From: Uecker, Martin <Martin.Uecker_at_[hidden]>
Date: Sat, 5 Mar 2022 16:52:16 +0000
Am Samstag, den 05.03.2022, 07:56 -0800 schrieb Paul E. McKenney:
> On Fri, Mar 04, 2022 at 07:24:26PM +0000, Uecker, Martin via Liaison wrote:
> > FYI. Here is a summary of some time travel information
> > I collected and my position.
> >
> >
> > First, here is a quote from Jeff Law, the person who wrote the
> > optimization that eliminates code paths with UB for GCC:
> >
> > > Right. This is similar to some of the restrictions we deal with in
> > > the path isolation pass. Essentially we have a path, when traversed,
> > > would result in a *0. We would like to be able to find the edge
> > > upon-which the *0 is control dependent and optimize the test so that
> > > it always went to the valid path rather than the *0 path.
> > >
> > > The problem is there may be observable side effects on the *0 path
> > > between the test and the actual *0 -- including calls to nonreturning
> > > functions, setjmp/longjmp, things that could trap, etc. This case is
> > > similar. We can't back-propagate the non-null status through any
> > > statements with observable side effects.
> >
> > Nevertheless, I found this example where GCC reorders a volatile
> > store with respect to a potentially trapping instruction:
> >
> > https://godbolt.org/z/5vx9cPfM7
> >
> > But the comment I got from Richard Biener about this was that
> > they did not consider volatile stores to be observable.
> > (Martin Sebor produced a one-line fix for this, but it was
> > not clear whether such cases should/will be fixed)
>
> If anyone likes the idea of downstream device-driver bugs having a
> greater probability of bricking their computer's devices, then they
> should by all means continue remaining in denial on this topic. In the
> actual universe that we all live in, volatile stores can and really do
> have externally visible effects.
>
> So what is the best way to bring the standard and the implementations
> into alignment with the actual universe that we all live it?

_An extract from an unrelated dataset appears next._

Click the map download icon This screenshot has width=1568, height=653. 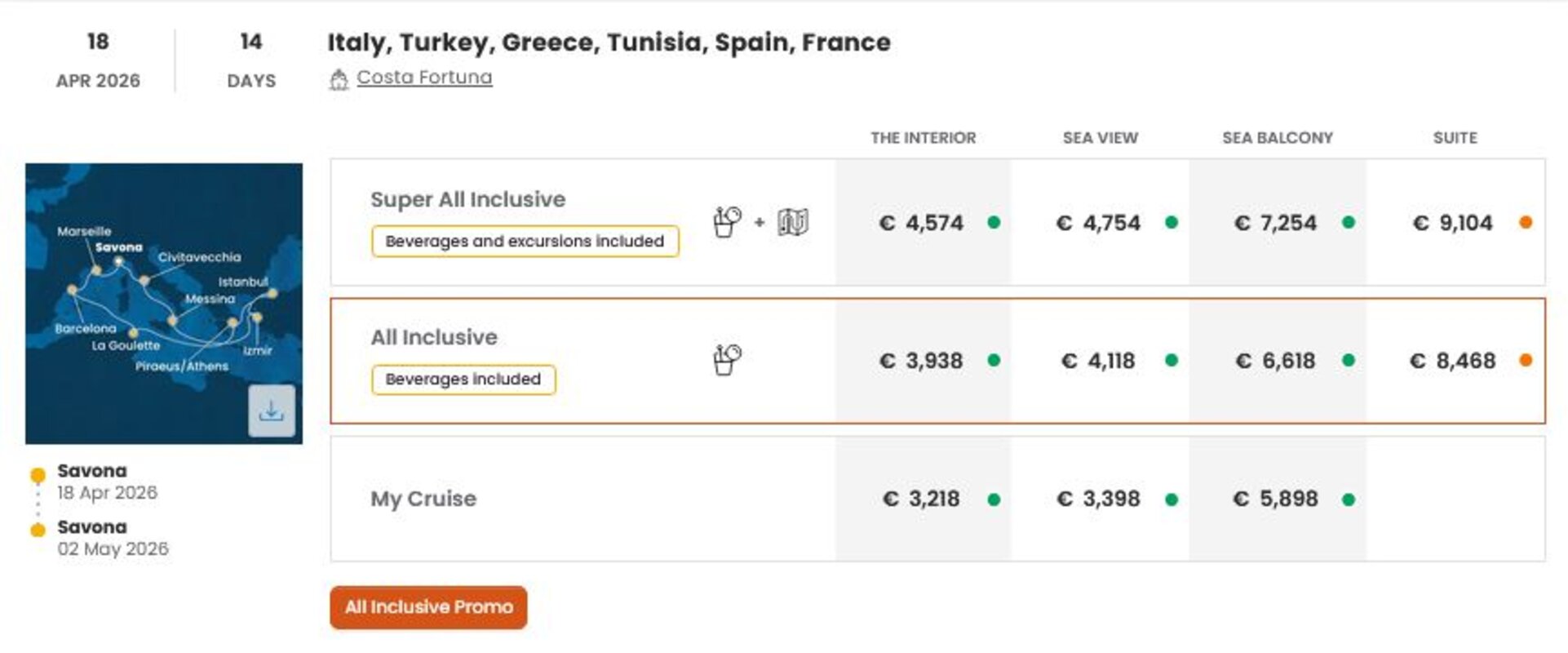tap(271, 411)
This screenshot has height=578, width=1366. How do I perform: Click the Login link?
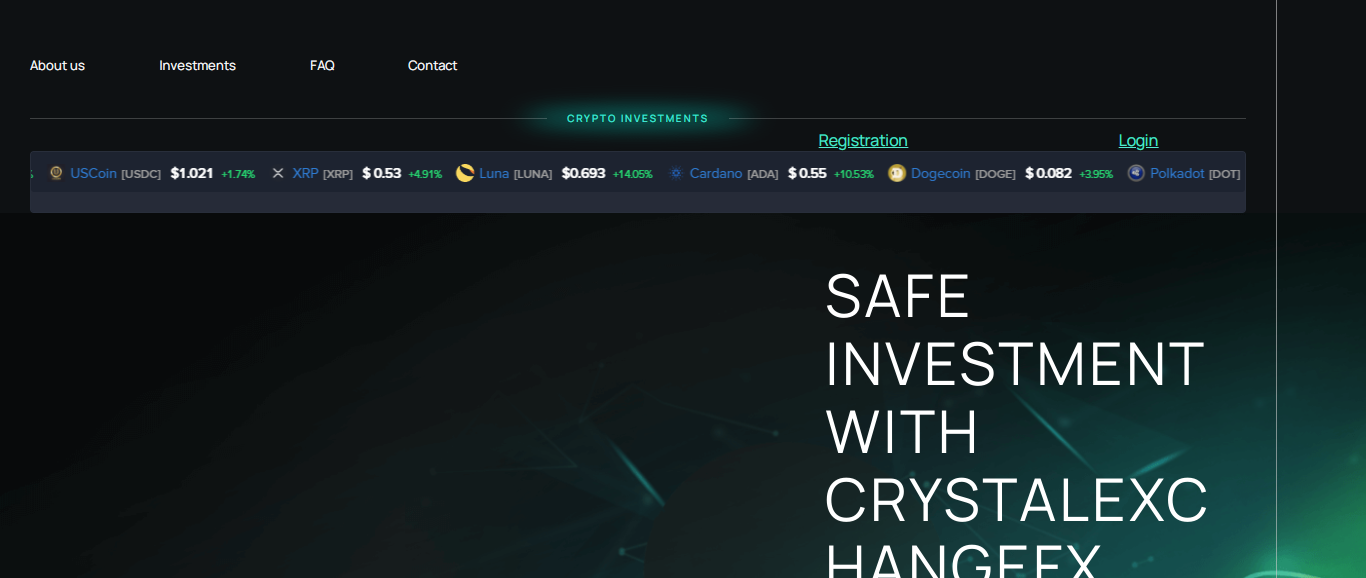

The first step is to file bugs against the compilers.
A standard argument in the committee is that
compilers are always right, because "existing
practice", "the market has spoken", "our users
do not ask for this", "if a compiler does this,
it must be important for optimization" etc.
So evidence for problems is really helpful.

> Me, I would have naively expected that the following text already
> in the C standard would cover this case:
>
> In the abstract machine, all expressions are evaluated as
> specified by the semantics. An actual implementation need
> not evaluate part of an expression if it can deduce that its
> value is not used and that no needed side effects are produced
> (including any caused by calling a function or through volatile
> access to an object).

From the standard side this is clear that volatile
accesses are observable.

> So why wouldn't this paragraph prohibit reordering a volatile store with
> a potentially trapping instruction? Is the argument that it is OK to
> drop a "needed" side effect, but not an "observable" one?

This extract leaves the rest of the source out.